This tune was the turning point for me,
I remember being at carnival - maybe 99 or 2000 and Clarkee or someone dropped it and the crowd went mad and I was thinking "uurgh, I dont like this at all
it went all down hill from there . . . .
I do like this, though, the drums swing like the innocent Derek Bentley. Best thing Optical ever did, I reckon:
(NB: It turns out that I have lost my copy of this, leaving me with that Metalheadz tin box minus the only good record therein. Balls.)
No, you still have the only good record therein; Doc Scott -The Swarm.
also craner you & luka are utterly, utterly mad for trying to argue against the greatness of jump-up. at least jump-up meaning Ganja Kru & Formation & all this, not Aphrodite.

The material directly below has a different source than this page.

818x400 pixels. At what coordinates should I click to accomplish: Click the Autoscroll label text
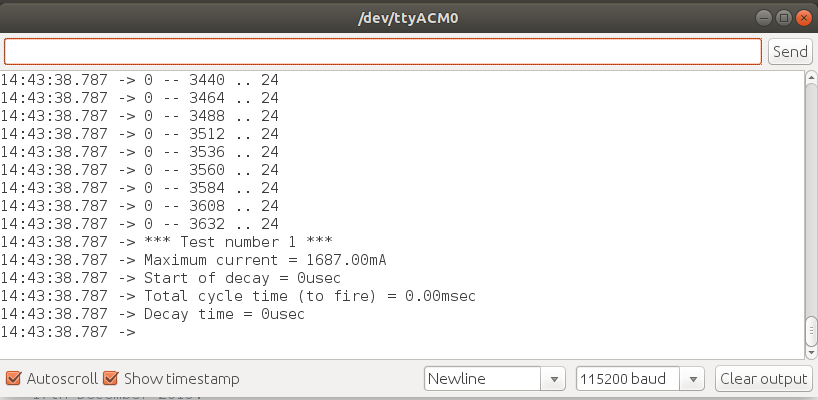[x=62, y=379]
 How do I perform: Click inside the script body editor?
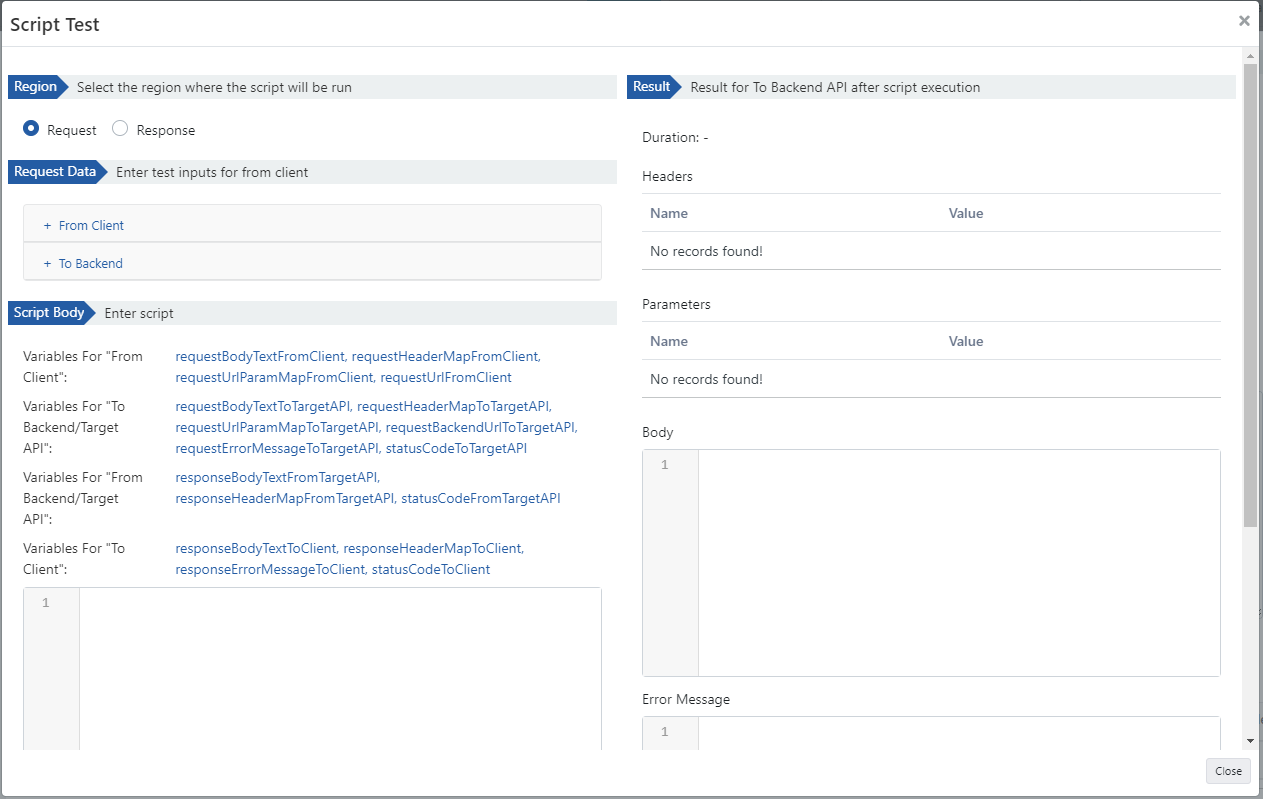(340, 670)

Baffles me, still, how this is a serious question. Yet the drum and bass boys consider 'Wormhole' to be the peak of all music. The other day, in an empty office working on something boring, I listened to the entirety of 'Wormhole', gave it a chance, like. Still totally baffled by the appeal. They put a lot of effort in to make the drums sound "chunky", sampled real drum kits and everything. But it still sounds shit, fellas! (OK, maybe not to lots of people, apparently. Baffling.)

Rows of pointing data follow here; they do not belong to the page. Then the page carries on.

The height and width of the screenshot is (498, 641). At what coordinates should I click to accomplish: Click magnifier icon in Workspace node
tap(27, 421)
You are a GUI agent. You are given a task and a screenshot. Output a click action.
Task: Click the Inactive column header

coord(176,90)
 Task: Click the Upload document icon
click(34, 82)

The thing I think is a shame is that jungle 'evolved' into techstep and DNB and that whole genre, based on using breakbeats and samples disappeared, or was sublimated into other genres (garage?). And DNB ended up something quite different, locked at 170bpm with no room to manoeuvre. Not that DNB fans mind - I actually think it's pretty great that the DNB genre just keeps going despite the indifference of the wider dance/electronic community, they don't give a fuck - in fact, I can say as someone who was into it for about four or five years that I didn't give a fuck, I thought everything else was 'too slow'. :crylarf:
Looking at discog dates, I think I have to recalibrate the death knell of d+b back to the end of '96, early 97 at the latest.